# [DATA PROVIDED]

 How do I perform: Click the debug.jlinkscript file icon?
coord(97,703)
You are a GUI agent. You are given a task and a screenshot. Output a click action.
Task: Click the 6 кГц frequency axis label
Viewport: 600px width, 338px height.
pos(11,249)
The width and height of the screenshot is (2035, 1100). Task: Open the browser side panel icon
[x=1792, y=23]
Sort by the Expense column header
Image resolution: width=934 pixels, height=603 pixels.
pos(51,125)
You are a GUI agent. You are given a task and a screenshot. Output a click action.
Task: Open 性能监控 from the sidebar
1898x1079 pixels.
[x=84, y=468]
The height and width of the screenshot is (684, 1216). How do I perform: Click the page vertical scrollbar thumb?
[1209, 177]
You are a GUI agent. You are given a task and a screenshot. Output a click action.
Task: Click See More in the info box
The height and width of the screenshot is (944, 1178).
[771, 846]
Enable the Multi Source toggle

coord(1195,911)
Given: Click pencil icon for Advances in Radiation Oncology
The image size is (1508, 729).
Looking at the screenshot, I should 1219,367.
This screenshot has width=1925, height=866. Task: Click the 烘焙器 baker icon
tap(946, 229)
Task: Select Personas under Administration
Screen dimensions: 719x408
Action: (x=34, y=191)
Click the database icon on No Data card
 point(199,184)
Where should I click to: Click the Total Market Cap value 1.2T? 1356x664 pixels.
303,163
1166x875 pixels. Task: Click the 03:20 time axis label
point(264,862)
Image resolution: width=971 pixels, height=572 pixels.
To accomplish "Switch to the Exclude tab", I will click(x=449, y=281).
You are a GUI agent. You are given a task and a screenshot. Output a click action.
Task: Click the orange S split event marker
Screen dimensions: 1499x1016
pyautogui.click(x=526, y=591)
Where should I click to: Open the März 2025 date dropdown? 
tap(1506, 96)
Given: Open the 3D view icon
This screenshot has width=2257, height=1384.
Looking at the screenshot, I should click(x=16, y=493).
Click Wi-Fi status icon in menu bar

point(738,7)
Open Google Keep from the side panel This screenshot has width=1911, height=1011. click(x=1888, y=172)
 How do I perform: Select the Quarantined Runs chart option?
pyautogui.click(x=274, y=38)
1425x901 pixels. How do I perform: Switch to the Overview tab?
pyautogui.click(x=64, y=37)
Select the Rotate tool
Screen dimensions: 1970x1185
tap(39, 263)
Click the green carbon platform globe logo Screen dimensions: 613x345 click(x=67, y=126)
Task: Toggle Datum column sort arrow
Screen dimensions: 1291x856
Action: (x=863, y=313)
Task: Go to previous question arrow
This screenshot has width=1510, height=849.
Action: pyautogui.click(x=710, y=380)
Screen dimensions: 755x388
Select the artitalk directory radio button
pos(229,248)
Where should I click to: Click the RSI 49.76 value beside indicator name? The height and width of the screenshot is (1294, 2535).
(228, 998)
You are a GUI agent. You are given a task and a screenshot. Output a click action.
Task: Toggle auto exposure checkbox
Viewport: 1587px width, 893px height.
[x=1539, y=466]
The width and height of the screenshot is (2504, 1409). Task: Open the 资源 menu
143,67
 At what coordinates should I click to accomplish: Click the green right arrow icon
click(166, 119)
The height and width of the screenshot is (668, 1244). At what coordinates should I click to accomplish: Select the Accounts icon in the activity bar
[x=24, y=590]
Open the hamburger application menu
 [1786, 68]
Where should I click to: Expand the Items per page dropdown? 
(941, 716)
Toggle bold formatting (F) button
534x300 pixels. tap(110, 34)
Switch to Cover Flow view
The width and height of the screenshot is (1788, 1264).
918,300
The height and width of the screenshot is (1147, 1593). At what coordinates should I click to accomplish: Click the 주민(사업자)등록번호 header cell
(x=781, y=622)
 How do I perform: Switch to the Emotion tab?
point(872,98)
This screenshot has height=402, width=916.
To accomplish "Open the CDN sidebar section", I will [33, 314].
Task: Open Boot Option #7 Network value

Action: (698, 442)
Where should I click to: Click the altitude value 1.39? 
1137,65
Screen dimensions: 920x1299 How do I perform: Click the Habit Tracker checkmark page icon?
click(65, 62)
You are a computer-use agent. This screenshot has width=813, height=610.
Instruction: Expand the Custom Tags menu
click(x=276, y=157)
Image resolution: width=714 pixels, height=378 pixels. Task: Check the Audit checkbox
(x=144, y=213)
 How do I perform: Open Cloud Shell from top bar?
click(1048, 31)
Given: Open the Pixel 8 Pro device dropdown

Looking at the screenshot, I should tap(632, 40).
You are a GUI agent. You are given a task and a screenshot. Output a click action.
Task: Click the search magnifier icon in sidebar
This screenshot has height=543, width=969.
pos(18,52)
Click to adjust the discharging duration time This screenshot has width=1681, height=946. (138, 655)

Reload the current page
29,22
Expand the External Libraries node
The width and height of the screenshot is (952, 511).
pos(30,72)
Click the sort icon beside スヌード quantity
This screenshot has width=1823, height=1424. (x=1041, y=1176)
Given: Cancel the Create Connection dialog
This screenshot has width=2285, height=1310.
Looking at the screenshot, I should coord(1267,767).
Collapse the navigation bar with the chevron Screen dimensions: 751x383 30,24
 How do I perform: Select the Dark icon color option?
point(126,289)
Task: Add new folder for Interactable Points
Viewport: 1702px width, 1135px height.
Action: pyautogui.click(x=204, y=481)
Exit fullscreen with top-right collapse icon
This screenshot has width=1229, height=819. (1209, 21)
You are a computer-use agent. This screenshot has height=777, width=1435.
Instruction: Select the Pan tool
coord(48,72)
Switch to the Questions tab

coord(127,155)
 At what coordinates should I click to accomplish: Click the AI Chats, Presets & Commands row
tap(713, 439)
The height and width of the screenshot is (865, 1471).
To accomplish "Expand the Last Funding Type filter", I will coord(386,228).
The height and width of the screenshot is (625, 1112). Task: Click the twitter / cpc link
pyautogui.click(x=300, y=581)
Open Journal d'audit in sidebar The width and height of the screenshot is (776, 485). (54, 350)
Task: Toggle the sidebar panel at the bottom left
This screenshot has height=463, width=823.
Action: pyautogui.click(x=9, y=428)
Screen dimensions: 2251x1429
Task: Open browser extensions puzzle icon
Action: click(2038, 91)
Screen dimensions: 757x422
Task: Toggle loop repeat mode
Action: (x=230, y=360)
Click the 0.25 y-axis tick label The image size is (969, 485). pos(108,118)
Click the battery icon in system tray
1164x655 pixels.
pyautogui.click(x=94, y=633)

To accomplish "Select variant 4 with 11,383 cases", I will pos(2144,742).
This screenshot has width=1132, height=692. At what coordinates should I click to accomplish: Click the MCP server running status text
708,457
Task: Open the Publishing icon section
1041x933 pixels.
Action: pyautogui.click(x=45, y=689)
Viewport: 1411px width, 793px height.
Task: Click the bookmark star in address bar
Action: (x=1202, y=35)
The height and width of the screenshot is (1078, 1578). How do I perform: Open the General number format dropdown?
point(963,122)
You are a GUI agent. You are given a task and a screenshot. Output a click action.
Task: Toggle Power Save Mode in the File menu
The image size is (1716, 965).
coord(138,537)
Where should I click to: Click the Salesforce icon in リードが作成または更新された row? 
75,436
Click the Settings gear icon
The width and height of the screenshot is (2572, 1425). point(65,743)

# [TO DO]
What is the number of lines in the listing above that hold "sidebar"? Respond with that number and nothing else.

# [EXERCISE RESPONSE]
5